Pyroptosis-related crosstalk in osteoarthritis: Macrophages, fibroblast-like synoviocytes and chondrocytes

The pathogenesis of osteoarthritis (OA) involves a multifaceted interplay of inflammatory processes. The initiation of Pyroptosis involves the secretion of pro-inflammatory cytokines and has been identified as a critical factor in regulating the development of OA. Upon initiation of Pyroptosis, a multitude of inflammatory mediators are released and can be disseminated throughout the synovial fluid within the joint cavity, thereby facilitating intercellular communication across the entire joint. The main cellular components of joints include chondrocytes (CC), fibroblast-like synoviocytes (FLS) and macrophages (MC).
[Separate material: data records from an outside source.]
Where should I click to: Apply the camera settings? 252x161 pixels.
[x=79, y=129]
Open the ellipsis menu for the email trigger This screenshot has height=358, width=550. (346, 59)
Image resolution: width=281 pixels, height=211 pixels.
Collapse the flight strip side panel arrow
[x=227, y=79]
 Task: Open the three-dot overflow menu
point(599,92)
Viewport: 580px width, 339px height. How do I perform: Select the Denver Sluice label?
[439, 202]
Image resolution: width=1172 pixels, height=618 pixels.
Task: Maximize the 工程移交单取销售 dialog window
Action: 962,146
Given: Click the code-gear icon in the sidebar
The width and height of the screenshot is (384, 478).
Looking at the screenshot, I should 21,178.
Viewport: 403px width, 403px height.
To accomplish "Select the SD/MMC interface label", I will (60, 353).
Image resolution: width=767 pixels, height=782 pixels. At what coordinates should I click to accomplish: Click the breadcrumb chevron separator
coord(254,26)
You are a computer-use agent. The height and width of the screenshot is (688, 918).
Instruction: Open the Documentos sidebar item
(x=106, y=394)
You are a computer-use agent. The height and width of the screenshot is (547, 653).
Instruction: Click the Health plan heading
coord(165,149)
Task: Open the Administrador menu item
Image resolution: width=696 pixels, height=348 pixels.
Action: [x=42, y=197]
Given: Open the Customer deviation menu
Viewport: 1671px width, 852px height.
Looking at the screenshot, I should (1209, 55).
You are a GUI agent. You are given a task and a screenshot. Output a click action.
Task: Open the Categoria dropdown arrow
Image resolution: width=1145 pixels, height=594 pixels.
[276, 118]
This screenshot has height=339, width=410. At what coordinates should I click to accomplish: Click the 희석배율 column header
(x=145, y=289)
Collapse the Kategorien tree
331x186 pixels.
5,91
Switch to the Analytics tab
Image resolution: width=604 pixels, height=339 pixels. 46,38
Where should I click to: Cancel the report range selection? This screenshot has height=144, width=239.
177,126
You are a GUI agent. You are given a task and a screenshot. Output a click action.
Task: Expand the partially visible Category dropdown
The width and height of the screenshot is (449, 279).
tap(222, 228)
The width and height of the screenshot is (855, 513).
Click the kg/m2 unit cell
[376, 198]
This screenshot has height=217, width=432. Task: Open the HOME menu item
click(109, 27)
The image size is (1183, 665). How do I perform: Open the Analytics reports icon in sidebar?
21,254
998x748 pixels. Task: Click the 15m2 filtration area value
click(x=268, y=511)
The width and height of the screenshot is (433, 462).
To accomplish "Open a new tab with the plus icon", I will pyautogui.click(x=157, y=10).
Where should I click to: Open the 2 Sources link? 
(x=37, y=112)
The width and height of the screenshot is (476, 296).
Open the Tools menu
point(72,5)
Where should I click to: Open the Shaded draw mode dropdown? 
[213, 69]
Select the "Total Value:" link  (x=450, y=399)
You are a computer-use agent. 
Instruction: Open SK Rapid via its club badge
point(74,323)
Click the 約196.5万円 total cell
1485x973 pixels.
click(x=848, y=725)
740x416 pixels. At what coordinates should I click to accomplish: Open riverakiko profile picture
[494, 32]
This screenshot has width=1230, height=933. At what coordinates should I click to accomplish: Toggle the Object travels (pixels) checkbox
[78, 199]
Investigating their interplay can enhance our understanding of OA pathogenesis. Therefore, we comprehensively examine the mechanisms underlying Pyroptosis and specifically investigate the intercellular interactions associated with Pyroptosis among these three cell types, thereby elucidating their collective contribution to the progression of OA. We propose the concept of ' CC-FLS-MC pyroptosis-related crosstalk', describe the various pathways of pyroptotic interactions among these three cell types, and focus on recent advances in intervening Pyroptosis in these three cell types for treating OA. We hope this will provide a possible direction for diversification of treatment for OA. The Translational potential of this article. The present study introduces the concept of 'MC-FLS-CC pyroptosis-related crosstalk' and provides an overview of the mechanisms underlying Pyroptosis, as well as the pathways through which it affects MC, FLS, and CC. In addition, the role of regulation of these three types of cellular Pyroptosis in OA has also been concerned. This review offers novel insights into the interplay between these cell types, with the aim of providing a promising avenue for diversified management of OA.

Cell function; Chondrocytes; Fibroblast-like synoviocytes; Macrophages; Osteoarthritis; Pyroptosis.